▸ **Source extract**
▶

However, there remains in some evangelical circles certain “trends” to restore these features of worship and emphasize continuity with our historical roots. Many young college people are trying these more traditional denominations, often to the surprise of the Protestant community. [25] These groups of people bear the label “Catholic Evangelicals” or “Orthodox Evangelicals” depending on the nuance of their appeal. Their evidence can be seen occasionally in popular magazines and bookstore shelves that invite the revival of certain lost aspects of our faith, such as Arthur Paul Boers’ “Learning the Ancient Rhythms of Prayer” in Christianity Today and new personal workbooks such as Kenneth Boa’s, The Trinity: A Journal and Historic Creeds: A Journal. [26] Donald Bloesch lists some people and publications that reflect this trend, as well as some publishing companies that support such works.27 Their efforts are slowly witnessed in the contemporary American Church, but appear almost inconsequential in the larger masses of the evangelical world.

Resounding the Chicago Call

Do the problems that prompted the Chicago Call back in 1977 still exist? Has the evangelical situation changed, or does our situation warrant a resounding of the Call? A cursory observation answers in favor of resounding. There has been some progress in evangelical interest in Church history and patristic theology, such as InterVarsity Press’ Ancient Christian Commentary series that will supply a collection of patristic commentaries on every book of Scripture. D. H. Williams has received some attention with his challenge to Free Churches to welcome the historical and theological tradition of the Christian faith within their own Free Church context. [28]

However, it is certain that evangelical Christianity is (generally) no more mature or historically based twenty-five years after the Chicago Call. Whether one concedes the need for improved worship style or for a reconnection with our historical roots, the problems within evangelicalism remain, and books that criticize the evangelical Christian world are beginning to appear timeless. There are several new reasons why the Chicago Call ought to be reverberating through evangelical America.

◀

▸ **Source excerpt**
▶

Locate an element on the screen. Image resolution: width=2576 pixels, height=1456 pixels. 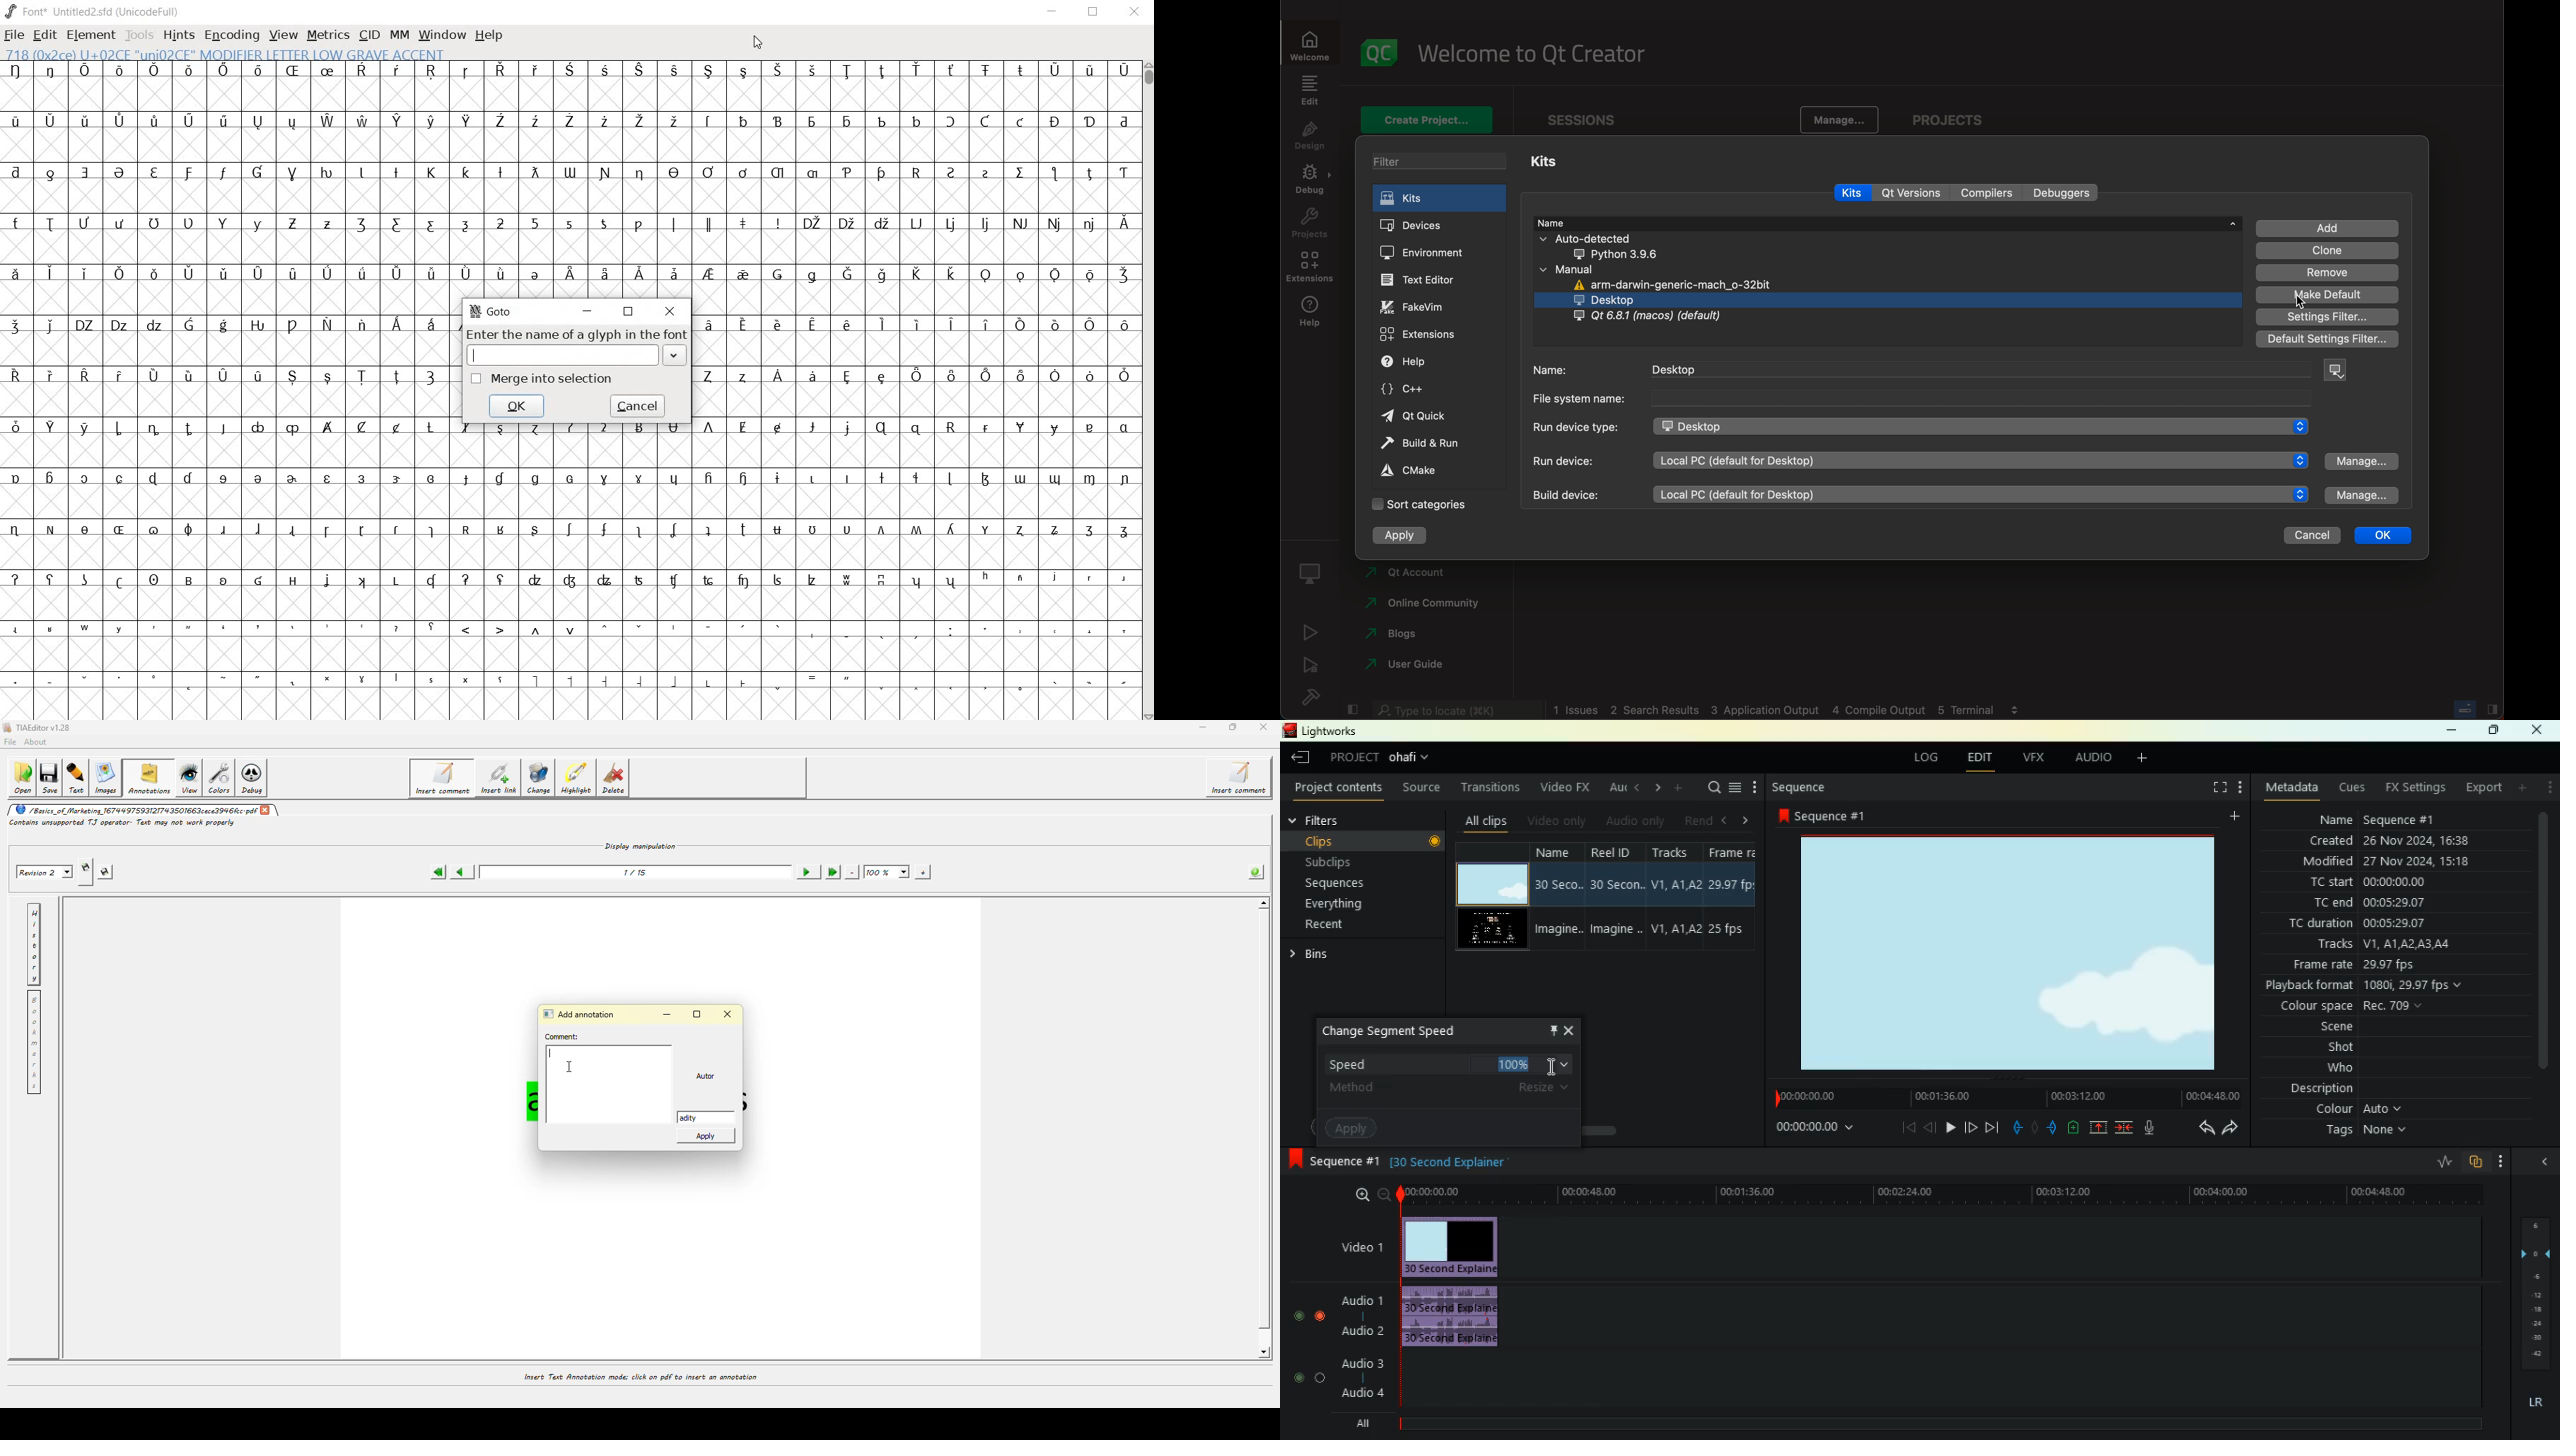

◀

▸ **Required task**
Please answer these questions about the passage on the Chicago Call:
(a) What two labels do the groups of people trying more traditional denominations bear?
(b) In what year did the problems prompt the Chicago Call?
(c) What will InterVarsity Press' Ancient Christian Commentary series supply?
The lines are separate material, apart from the passage on the Chicago Call.

▸ **Exercise output**
(a) "Catholic Evangelicals" or "Orthodox Evangelicals"
(b) 1977
(c) A collection of patristic commentaries on every book of Scripture